These are exactly the multi-million-dollar under-the-table deals that you have to worry about when the city and the state grants subsidies to pro sports teams:
That part about Garth Brooks is particularly disturbing. The country music star came to Nashville to help the city by raising funds for flood recovery. The Nashville Predators flipped the huge sales tax windfall (which could have gone to the city to help with flood recovery) into private income. On top of that they justified the gain with a lie: that they had to rearrange their schedule to accommodate Brooks after Brooks had worked around to help them. That they would exercise guile about a charity event is particularly loathsome in my book.
But who paved the way in state government? Based on a Twitter exchange I had yesterday with Phil Williams and Scene reporter J.R. Lind, I gather that Tennessee Democrats (Gary Odom?) had some legislative oversight of the bill that hustled these provisions in on Metro's contract with the Preds. But it looks like former Governor Phil Bredesen's revenue department also had a hand in this, although the revenuers seem to deny to Mr. Williams that they have relevant records (much like the Predators' front office denied having the paper trail that CVB had).
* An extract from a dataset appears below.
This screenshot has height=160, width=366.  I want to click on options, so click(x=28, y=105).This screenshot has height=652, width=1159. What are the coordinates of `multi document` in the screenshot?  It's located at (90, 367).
And the Dean Administration? If it comes to keeping up with how their home team conducts its NHL business with influential state Democrats they look inept or willfully ignorant. They may not be at fault for the funneling of vast sums of government revenue to sports enterprise, but they also seem to have done nothing to safeguard tax revenues by calling public attention to questions of where sales taxes from events might come and go through the CVB. Then again, Karl Dean has never struck me as the kind of Mayor who wants to count on public attention or support beyond that which he receives at election time.
UPDATE: NewsChannel5 announced today (Wednesday, Nov 23) that reporter Phil Williams will divulge the identity of the individual(s) who leveraged millions in non-hockey sales tax revenues for the hockey club on their 6 pm broadcast.